The terms 'refugee', 'exile', 'border', and' 'national identity' are intrinsic to the vocabulary of third world cultural and political debates. Contemporary concerns of any nature seem heightened in a region beset with conflicts between new associations and old identities. in such circumstances , homelessness, entailing the dramatic loss of power that goes with invisibility, are reinvented as a visible cultural contingent.

"Maps, Homes and Itineraries', an exhibition of woodcuts and chin-colle by Zarina Hashmi at Rohtas II in Lahore, consists of semi-auto-biographical witnessing (whether poeticised or narrated straightforward) of her peripatetic experience. It develops at the level of both absurdist comedy and storytelling. There is a slow but continual loosening of boundaries between art forms, and with it there has been a drive to involve the viewer as a witness or participant, not spectator. There is an undertow of disturbance  beneath the veneer of artistic control, a sense of some impending wild loosening and dishevelment. Nothing will erupt and break surface to shatter the order the artist establishes, but there is a tension that is painful, gripping and eloquent.
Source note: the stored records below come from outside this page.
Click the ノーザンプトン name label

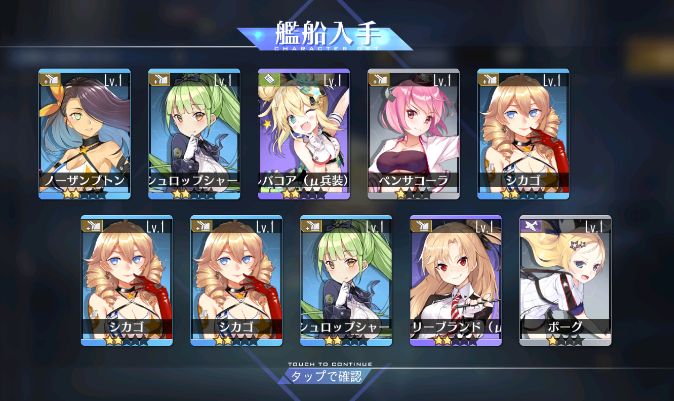coord(85,181)
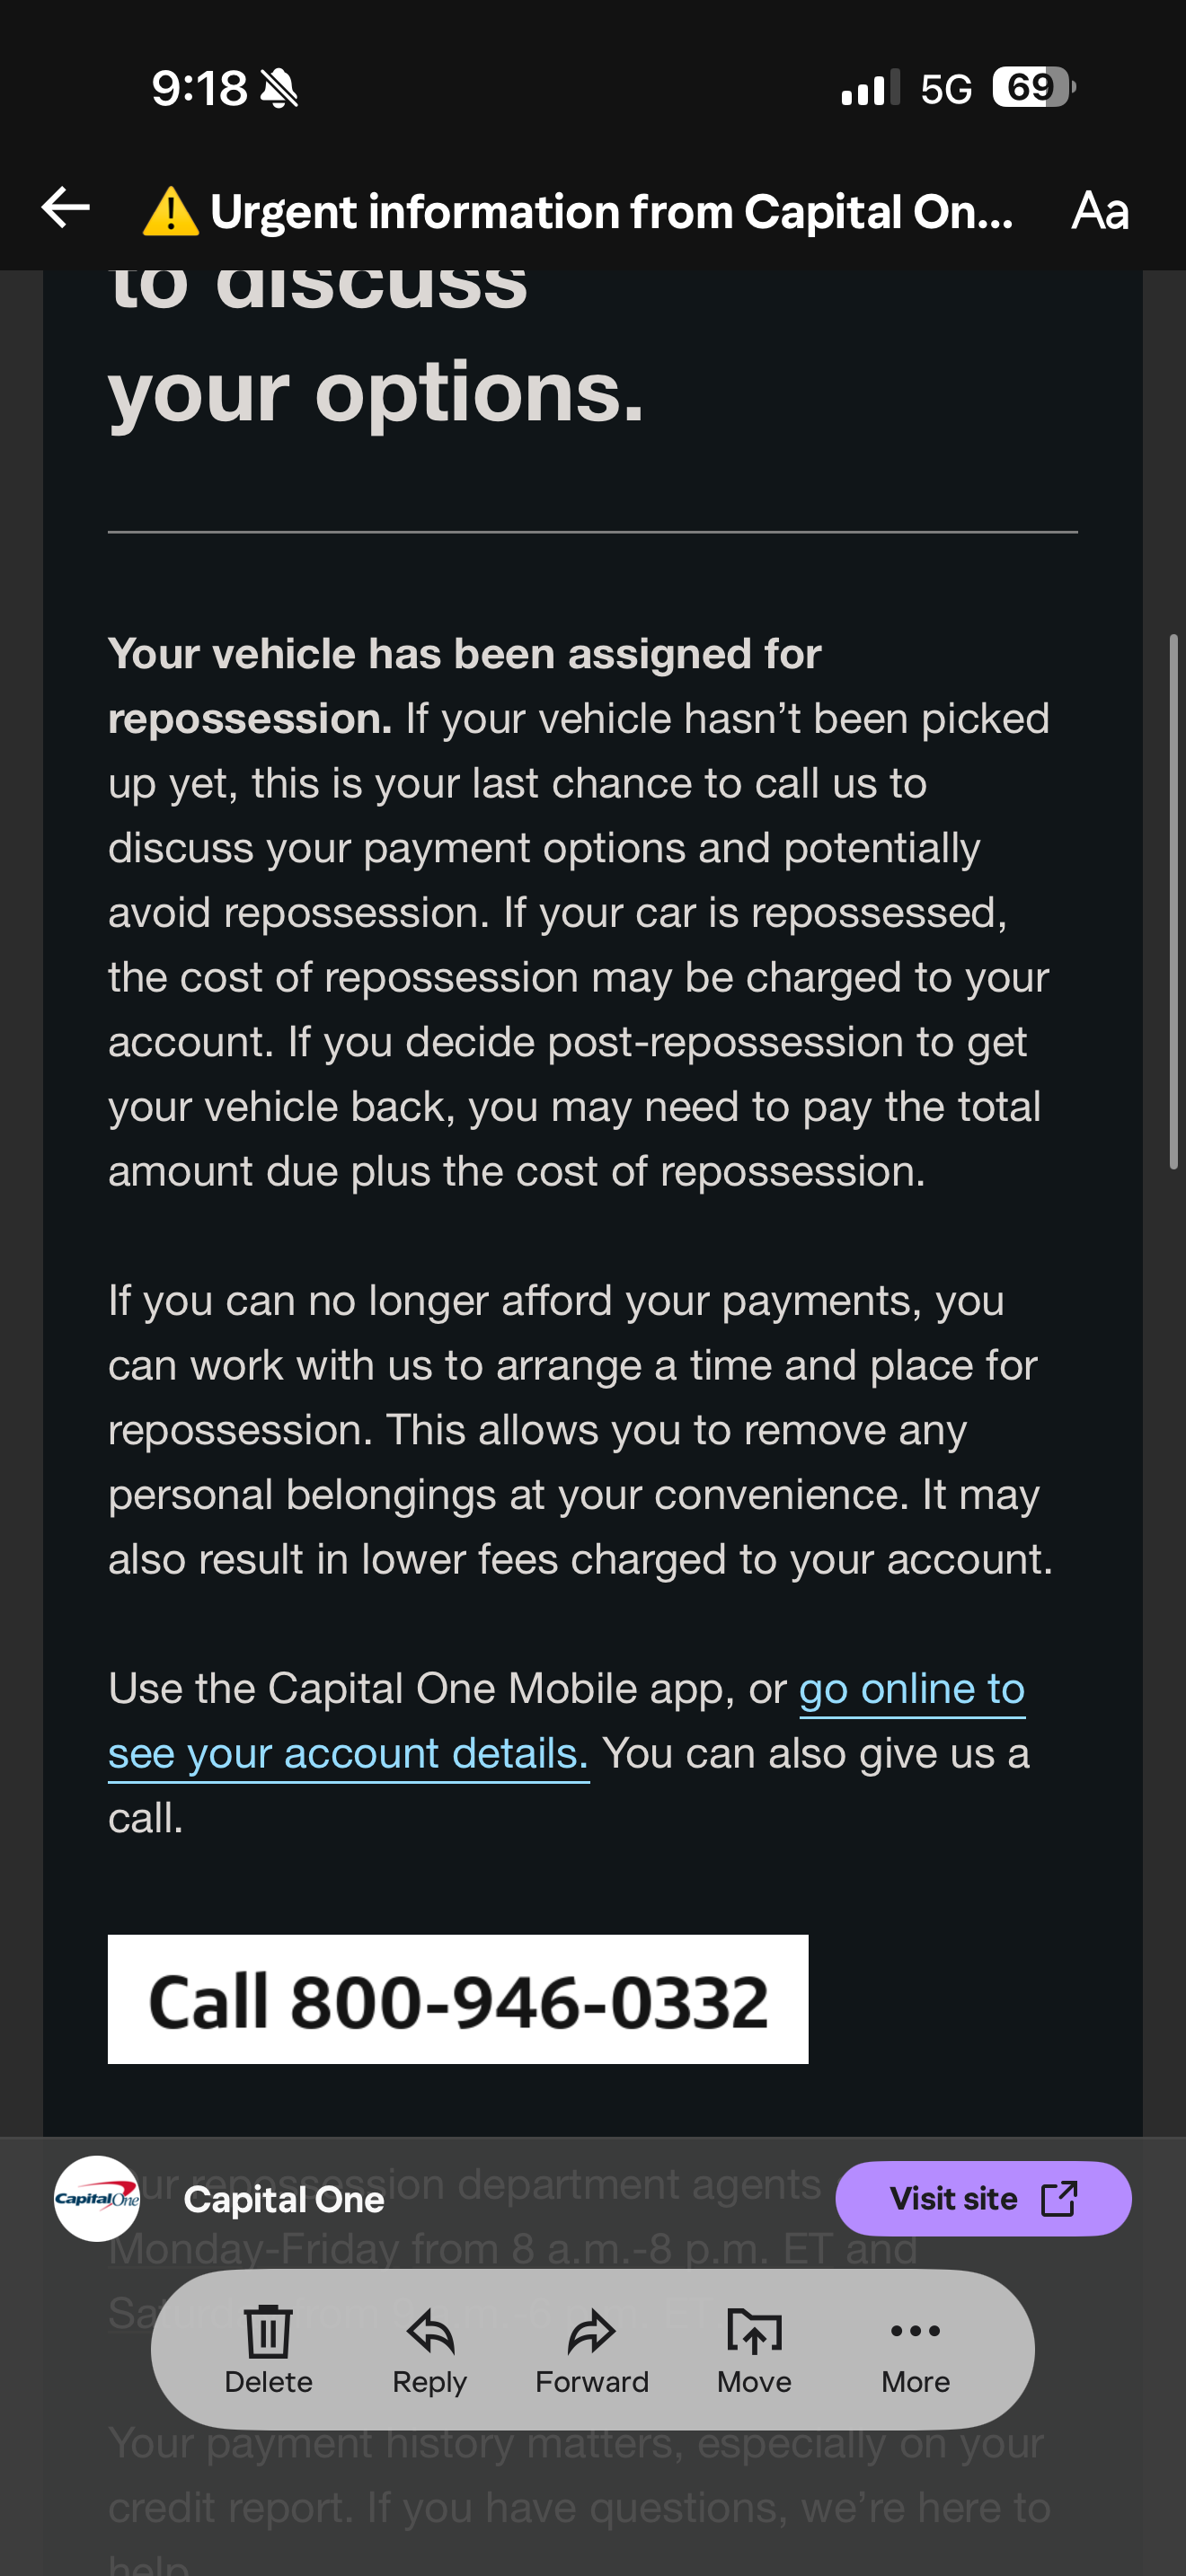This screenshot has width=1186, height=2576.
Task: Click the Visit site button
Action: [x=983, y=2198]
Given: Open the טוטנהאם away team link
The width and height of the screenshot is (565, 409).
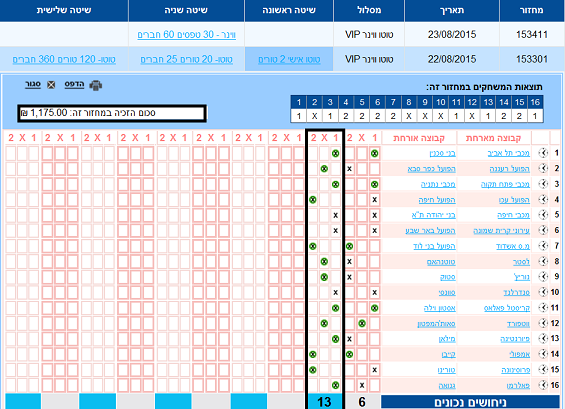Looking at the screenshot, I should tap(441, 262).
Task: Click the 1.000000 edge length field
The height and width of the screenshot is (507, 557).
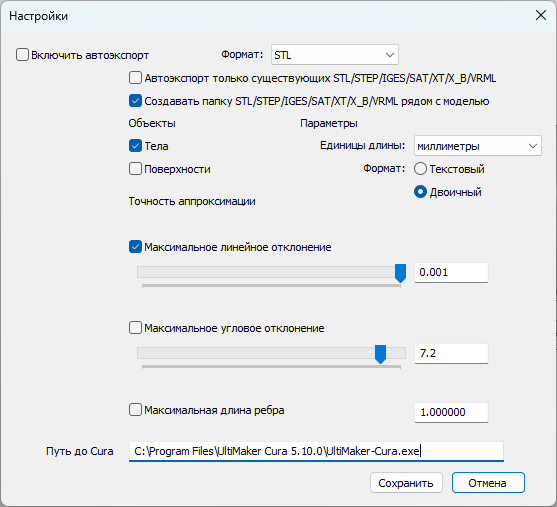Action: point(451,412)
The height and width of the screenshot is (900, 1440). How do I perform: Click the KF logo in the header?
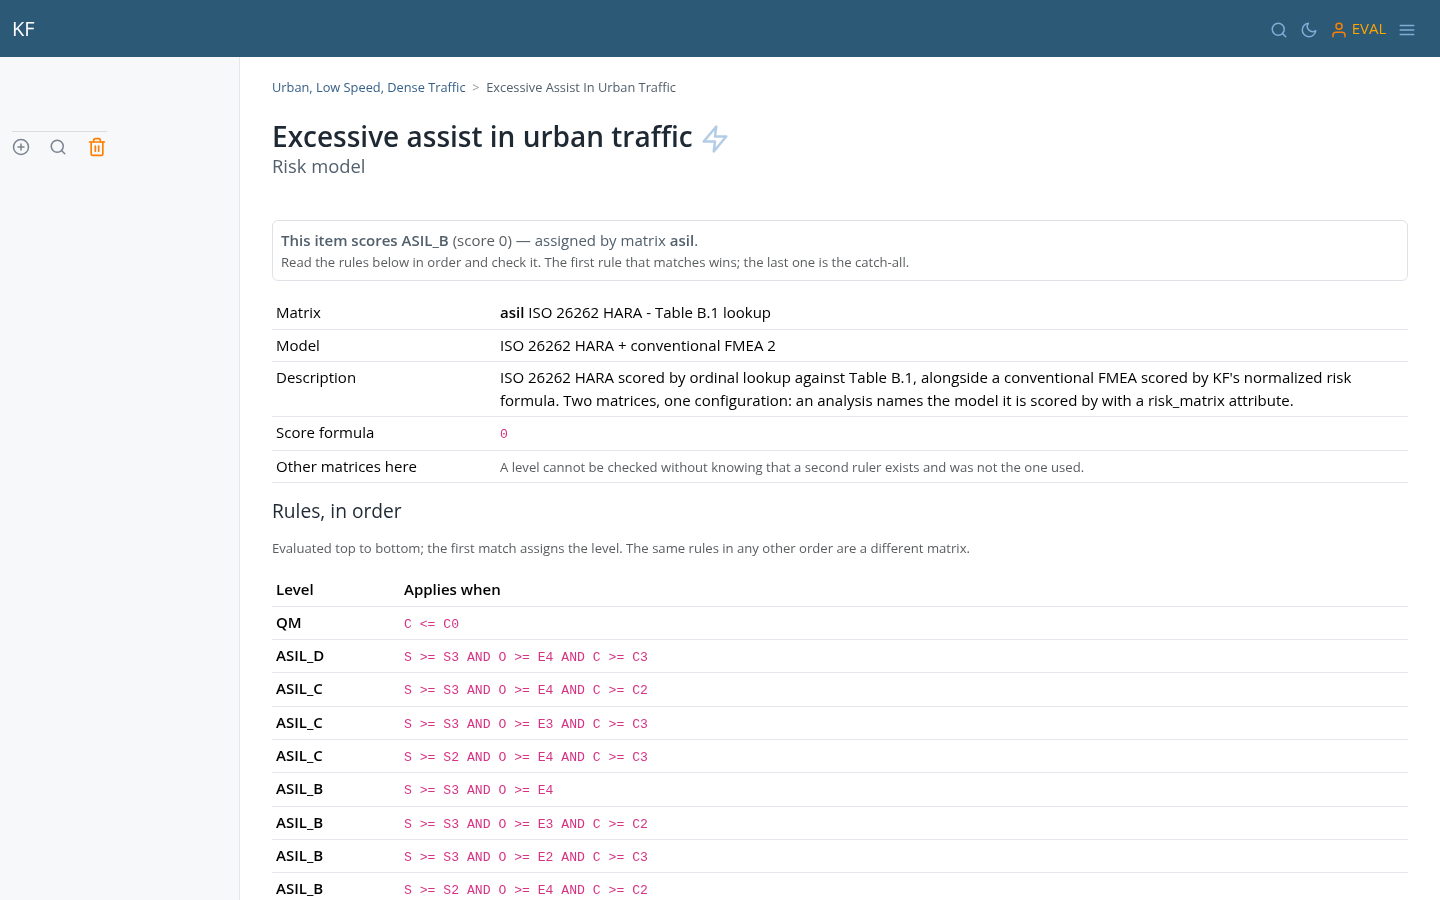point(24,29)
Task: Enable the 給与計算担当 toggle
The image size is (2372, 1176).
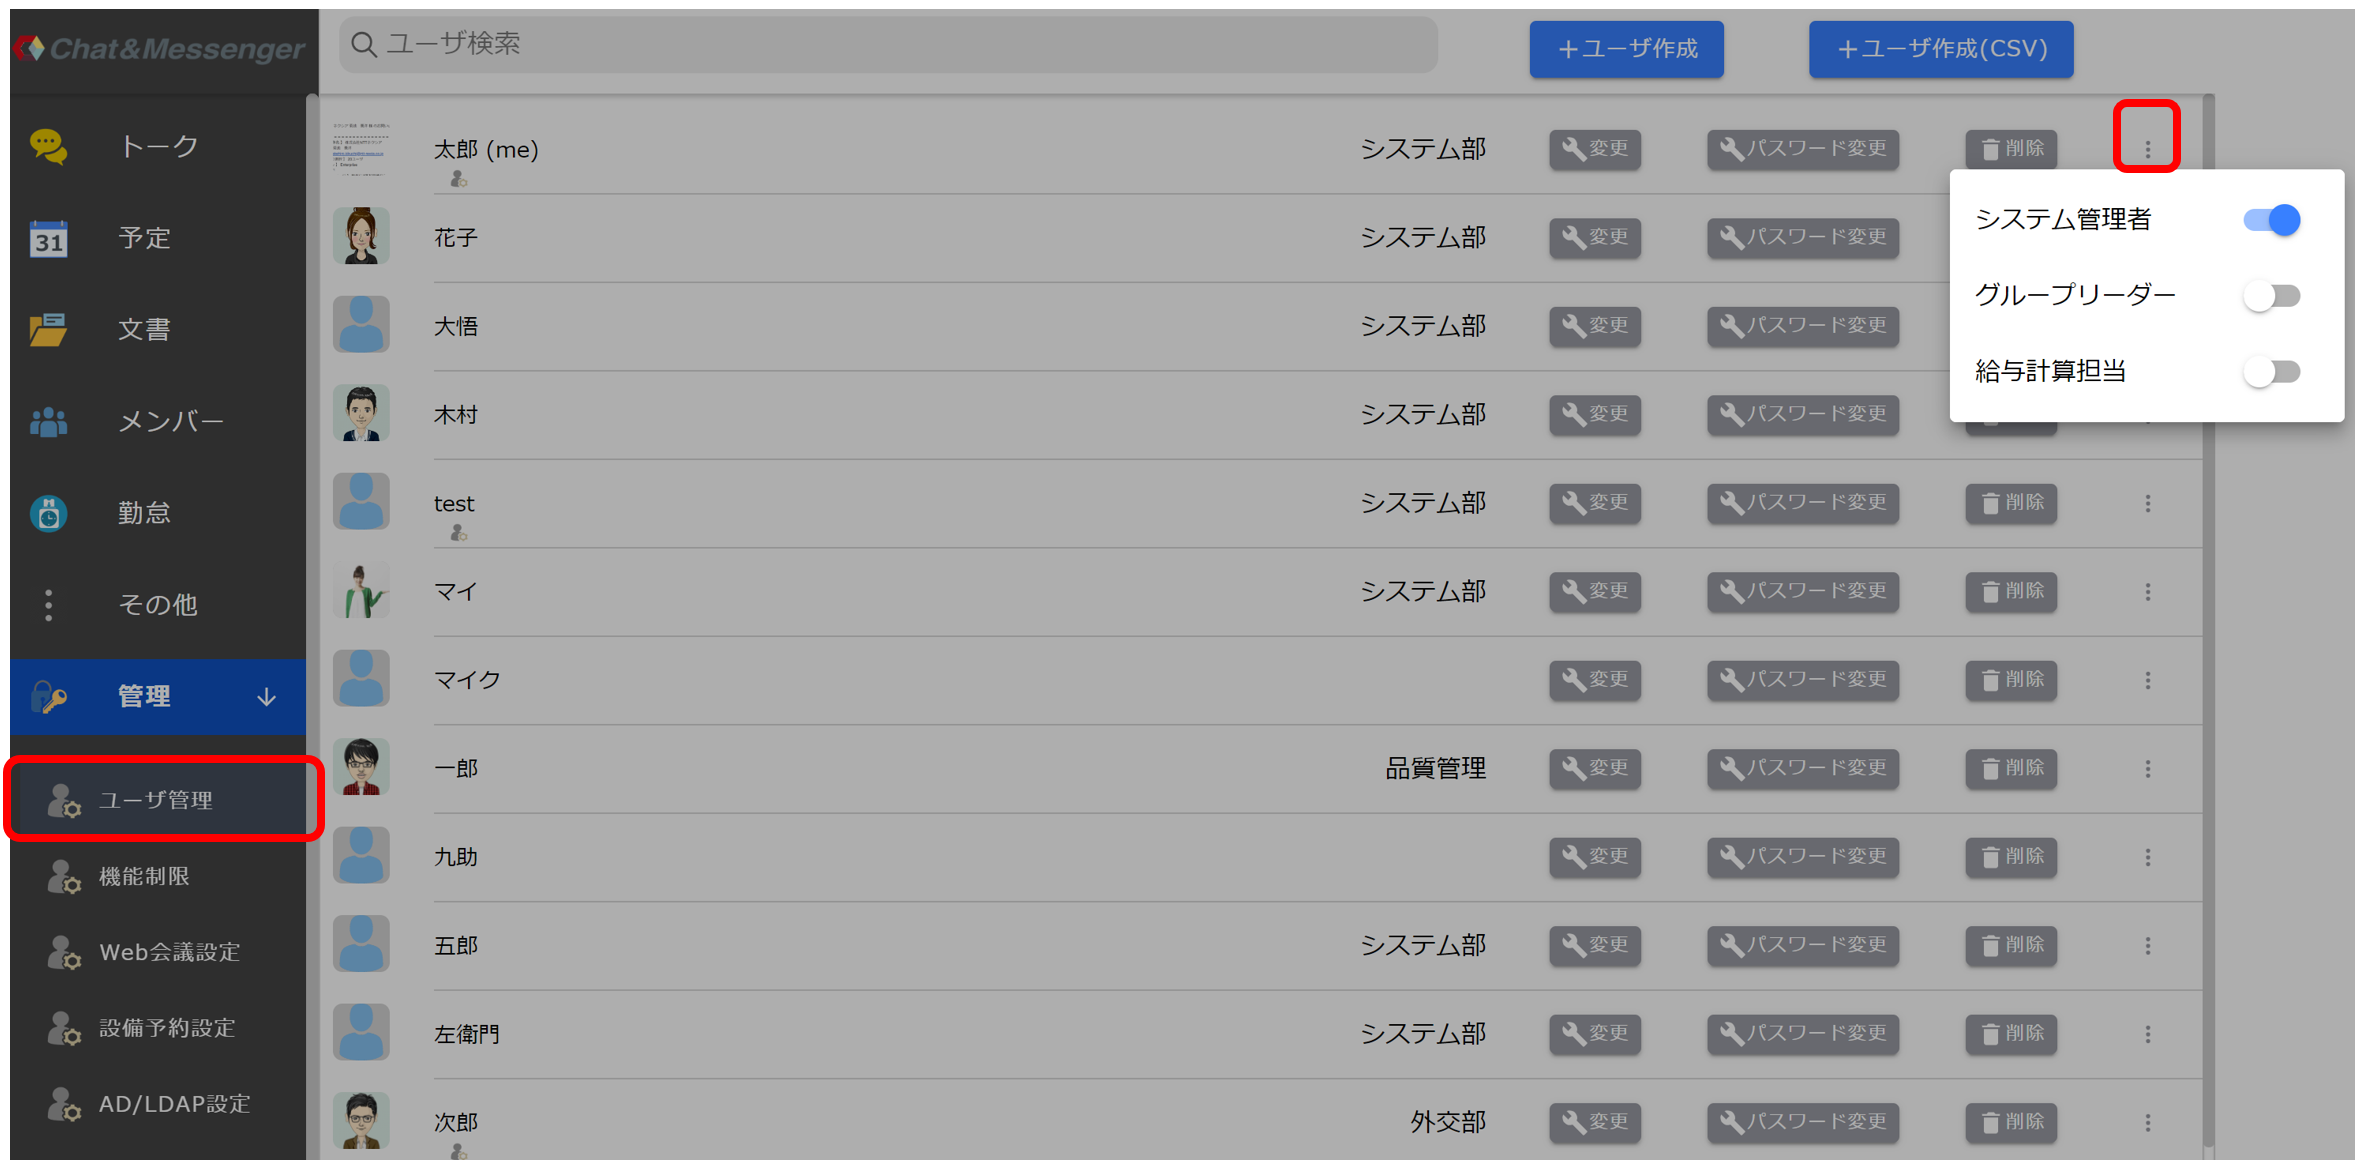Action: pyautogui.click(x=2272, y=372)
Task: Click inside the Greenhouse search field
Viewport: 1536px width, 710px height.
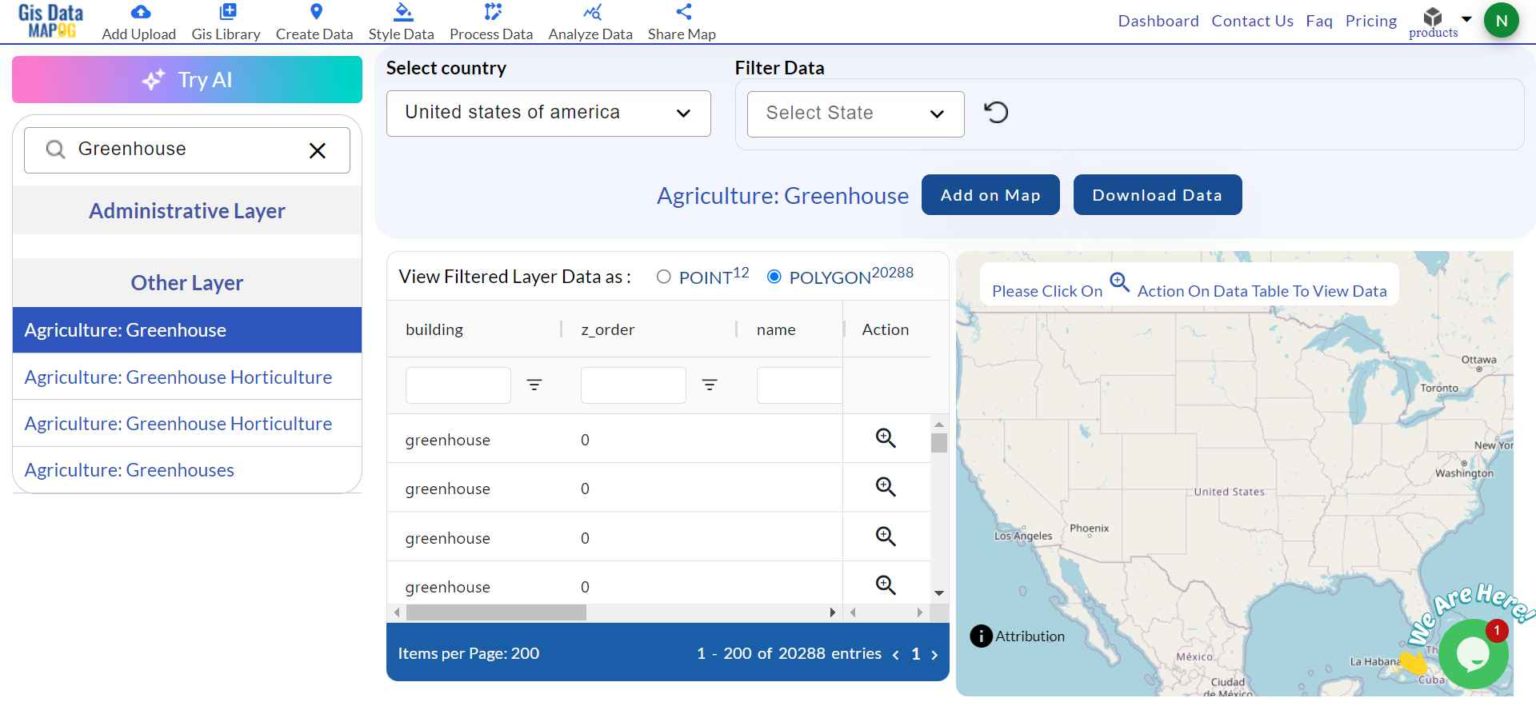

As a collective experience the exhibition tends to show the harrowing pictorial metaphors as the artist probes into aspects of contemporary sensibility in her work , and the technique rises above visual sensation. There is no struggle to create aesthetically inclined, self-contained, resplendent artifacts, but an urge to address the posthumous hubris of a self-ordained 'national identity'. The works created rise out of past shadows and recollections, the pangs of rebirth, and the sorrows of exile. What makes these works incisive and sardonic id the fact that Zarina wants to redeem the desecrated self to a fragmentary whole. The artist is not a casualty of the painful turbulence of 1947; instead she follows those who were disillusioned or mentally maimed for life. Nevertheless, as is evident in her bitter anguish, Zarina comprehends the violence concealed under the mask of law and order and the mechanism of the politics of scarcity. Amazed at the propensity for destruction of the political and social systems, the artist seeks valid images for experiences that have inwardly affected her.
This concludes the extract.